Summary of "איך לבנות באס של אסטריקס"
Goal
Recreate Astrix-style bass (opening track of Astrix’s album Heart) using a digital synth and DAW processing.
Hardware / software used
- Synth: Hydrasynth (digital) — mono mode, sawtooth as main oscillator.
- Drum/effects: Elektron Digitakt (kick + effects).
- DAW plugins: simple distortion demo (“Qbase” demo; boost = 0.04, tone = 10), TDR Nova (free dynamic EQ), additional EQs and post-distortion EQ. DAW not specified.
High-level workflow
-
Oscillator & basic synth
- Start with a sawtooth on the Hydrasynth in mono mode.
- Add a second oscillator in parallel (sine) and blend it in the mixer to emphasize the sub-low. This is a digital trick; analog equivalents include feedback or oscillator-reset/free-running phase.
-
Filter & envelope
- Use a Ladder filter with a 24 dB/oct slope.
- Set cutoff partly closed so low tones remain very full.
- Filter envelope: set envelope amount to create a high-frequency “click”; initial decay ≈ 60 ms.
- Change filter envelope decay from linear to exponential to add a sense of “viscosity”/movement.
- Apply very small volume-envelope tweaks (a few ms) to taste.
-
Sequencing / level balancing with the kick
- Tempo: ~126–127 BPM. Step length: ~94% of a step.
- Kick pattern (16-step): hits on steps 1, 5, 9, 13.
- Lower bass level on kick steps to reduce clash (example used: ~80 on kick steps vs ~120 on other steps).
-
DAW processing (EQ, distortion, dynamics) — see next section for details.
DAW processing (detailed)
- First EQ
- Cut 200–1000 Hz to remove harshness and make room for other instruments.
- Distortion
- Add gentle distortion to fatten the low end. Example demo plugin settings: boost 0.04, tone 10.
- Post-distortion EQ
- Reduce sub rumble (around 20–50 Hz) by ear using headphones (monitors often don’t convey <50 Hz reliably).
- Remove “boxiness” in the midrange where necessary.
- Dynamic processing / ducking
- Use a dynamic EQ or multiband compressor (TDR Nova recommended) to duck overlapping bass frequencies when the kick plays.
- Configure the processor to listen to the kick and attenuate the common frequency band on the bass only when the kick triggers — identify the frequency band visually/aurally, then set the ducking so it only reduces those moments.

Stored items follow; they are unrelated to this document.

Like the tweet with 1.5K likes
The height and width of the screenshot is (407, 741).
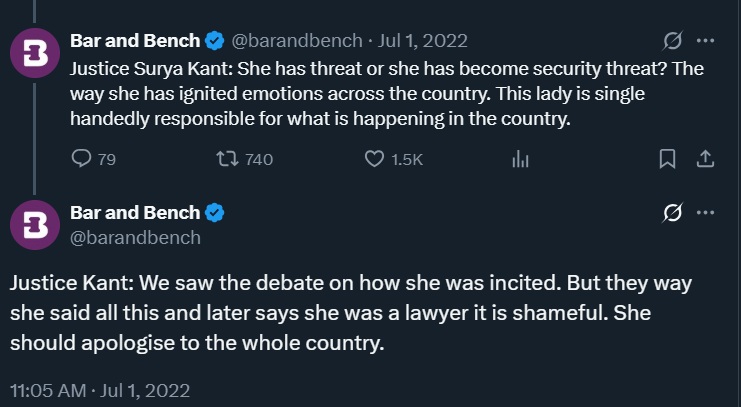click(x=375, y=159)
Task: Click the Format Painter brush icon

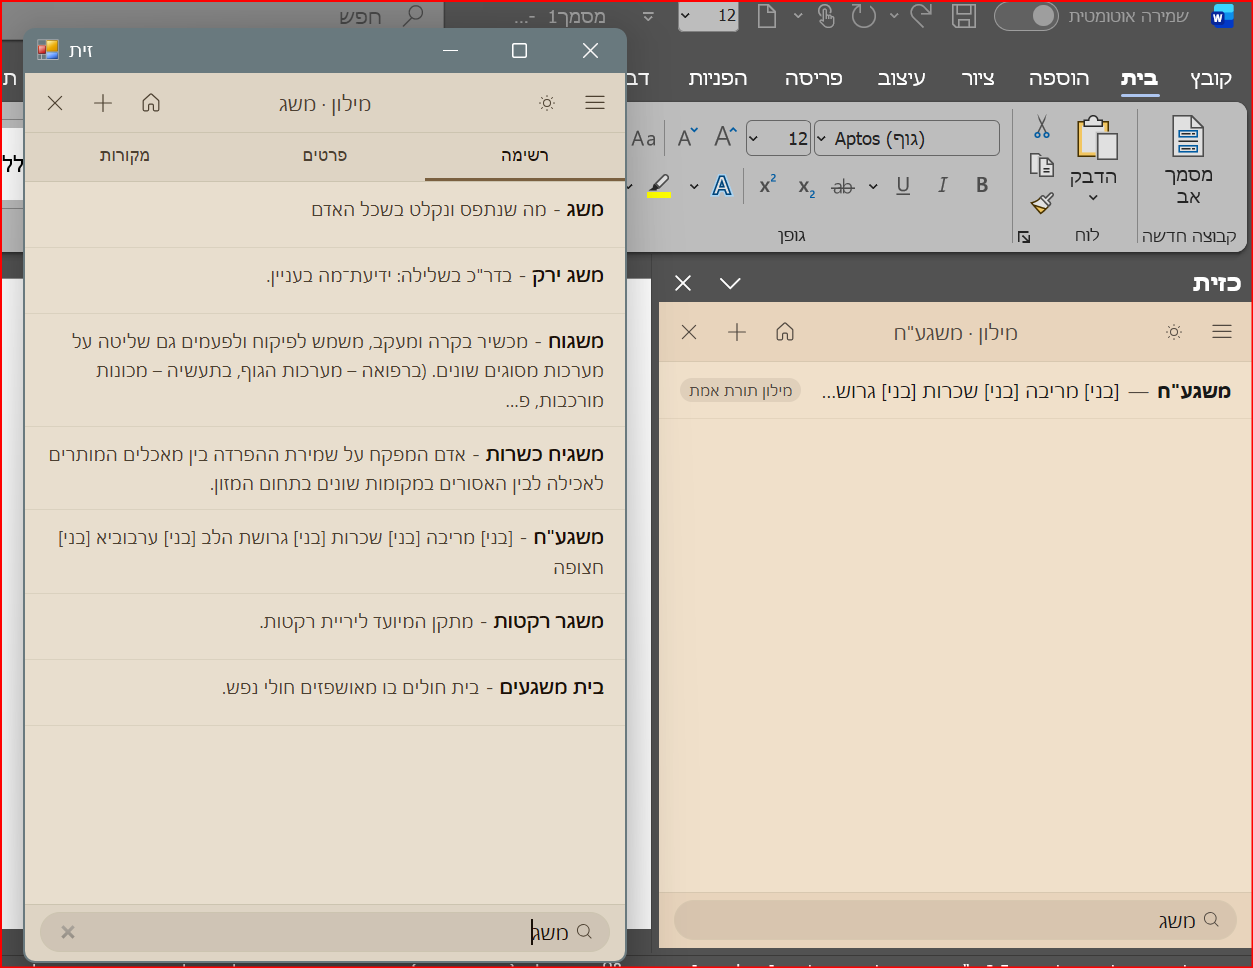Action: pos(1041,204)
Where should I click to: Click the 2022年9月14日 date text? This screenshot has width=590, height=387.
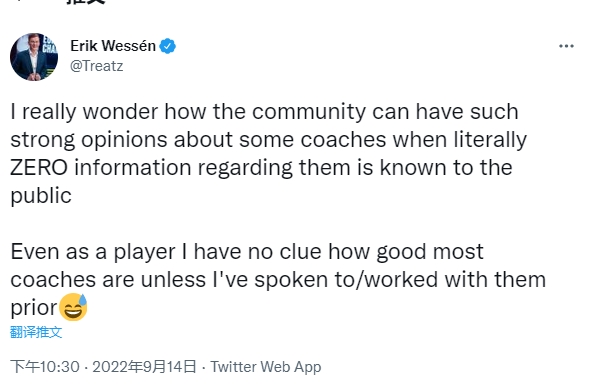pyautogui.click(x=144, y=367)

- Final high-frequency enhancement
- Small, narrow boost around ~1.3 kHz (very subtle) to emphasize the click/transient of the bass.
Tips, observations & alternatives
- Finish dialing the raw synth sound before doing DAW processing.
- Use headphones when adjusting sub frequencies (<50 Hz).
- Be patient and iterative — bass is extremely sensitive and final tone can take time.
- The parallel sine trick is a digital shortcut; on analog synths you may need to use feedback or reset/free-running oscillator phase to approximate it.
- Once satisfied, preserve the character — it’s easy to lose by over-tweaking.
Practical settings referenced
- Filter: Ladder, 24 dB slope.
- Filter envelope decay: ~60 ms (start), later set to exponential.
- Distortion plugin (demo): boost 0.04, tone 10.
- High-frequency click boost: ~1.3 kHz (very subtle).
- Tempo: 126–127 BPM; step length 94% of step.
- Kick pattern: steps 1, 5, 9, 13; lower bass level on those steps (~80 vs ~120).
Sources / main speaker
- Amit — presenter (channel: The Synthesis / “you are on the synthesis”).
- Gear/software mentioned: Hydrasynth, Elektron Digitakt, “Qbase” distortion demo, TDR Nova (free dynamic EQ), general DAW/EQ/distortion tools.
Note: This summary focuses on a practical, iterative approach—get the synth tone right first, then use careful DAW processing (EQ, gentle distortion, and dynamic ducking) to make the bass sit with the kick and the rest of the mix.